The Liquidity Premium

There is a theory that when something's more or less liquid in that you can buy and sell them at a moment's notice there is a premium to the underlying real estate which is obviously much harder to sell on a moment's notice. So REITs are more liquid than the underlying real estate. The theory says that because more liquidity is an advantage, you should get a higher return where there is less liquidity where you don't have that advantage.

There's all kinds of academics have been trying to find that liquidity premium for years. No one's actually been able to tell if it actually exists or not.  Certainly, liquidity is an advantage, but if you don't mind locking up your money for a longer period of time, you may want to look at directly investing in real estate. A lot of people see REITs relative to direct investing in private market real estate, but because REITs trade on the stock market they are more liquid and they're also more volatile.

So, as with any stock, the price is going to go up and down each day, each minute, month after month, with the animal spirits of the market. So maybe REIT prices goes up more they really should. Maybe they go down more than they really should. You do have a lot more volatility in REIT prices than you see in the values of the actual properties that they hold.  That's the downside of the liquidity argument because they're in a more liquid market.  

One disadvantage of REITs is that when there's a broad market correction in the equity market when the underlying real estate market turns down as well, you can get a big effect on REITs.  That came out in a big way in that financial crisis back in 2009.  The REIT index was down well over 80 percent at one point.  But a lot of that it turned out was overblown. You did you did see a drop in underlying values of actual properties but not nearly to that extent. So a lot of that 80% drop was just people getting carried away in the equity market and selling too fast because they were able to sell too fast.

The underlying direct private market real estate markets a lot more so slow moving and doesn't react all that much to news on a day to day basis. The slower moving aspect is bad in the sense that you have less liquidity but it's good in the sense that you don't have these giant panics that happen one day and then get reversed the next day like you might have in the REIT market.

 Long Term Perspective

A lot of institutional investors place their allocation to real estate as well as to other private market types of assets based on this idea that they are able to be very patient capital and can afford to wait years. They can wait out any downturn in the market and therefore they prefer to go to the private markets because they expect to get a bit higher return.
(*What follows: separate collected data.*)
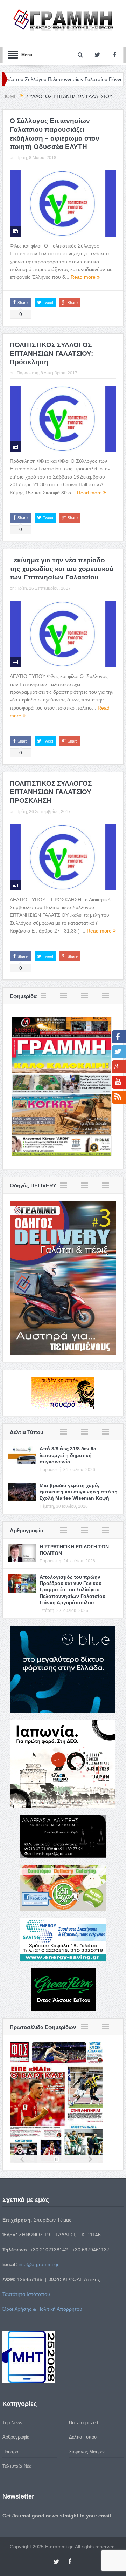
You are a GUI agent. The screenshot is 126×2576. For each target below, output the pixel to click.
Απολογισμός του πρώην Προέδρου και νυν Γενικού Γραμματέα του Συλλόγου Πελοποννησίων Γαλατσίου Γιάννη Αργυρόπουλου (72, 1589)
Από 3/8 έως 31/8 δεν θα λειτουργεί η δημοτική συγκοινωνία (68, 1455)
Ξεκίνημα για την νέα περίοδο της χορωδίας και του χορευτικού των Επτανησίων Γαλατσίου (61, 568)
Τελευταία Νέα (17, 2466)
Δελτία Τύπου (83, 2437)
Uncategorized (83, 2422)
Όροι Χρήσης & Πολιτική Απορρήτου (42, 2309)
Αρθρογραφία (16, 2437)
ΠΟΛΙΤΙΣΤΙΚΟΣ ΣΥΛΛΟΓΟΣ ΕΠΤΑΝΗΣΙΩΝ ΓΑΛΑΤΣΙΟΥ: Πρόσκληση (51, 353)
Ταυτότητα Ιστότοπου (26, 2294)
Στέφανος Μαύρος (87, 2451)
That said, REITs over the long term have a somewhat higher return than the corresponding sort of direct market underlying real estate. The downside is they had somewhat higher returns but also with much more volatility over time so there is more risk in that regard.  Over the long run there's a very high correlation between REITs and the underlying real estate because, as you would expect, if REITs are being affected on a daily basis by the animal spirits of the market, those things will tend to cancel out over time.
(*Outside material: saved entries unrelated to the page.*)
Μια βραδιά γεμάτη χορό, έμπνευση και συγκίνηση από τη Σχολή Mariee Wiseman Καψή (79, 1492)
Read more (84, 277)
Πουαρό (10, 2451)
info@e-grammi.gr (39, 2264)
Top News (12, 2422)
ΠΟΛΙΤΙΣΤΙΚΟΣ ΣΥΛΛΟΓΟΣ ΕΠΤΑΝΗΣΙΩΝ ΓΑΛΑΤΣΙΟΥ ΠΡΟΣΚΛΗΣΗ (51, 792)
At the end of the day, investing directly in real estate is one avenue to access that kind of investment, and investing in REITs is another avenue to access that kind of investment. And they have somewhat different characteristics and one may be more advantageous for some investors and the other may be more advantages for other investors. But they're both alternative ways to get into real estate so that they both have advantages and disadvantages.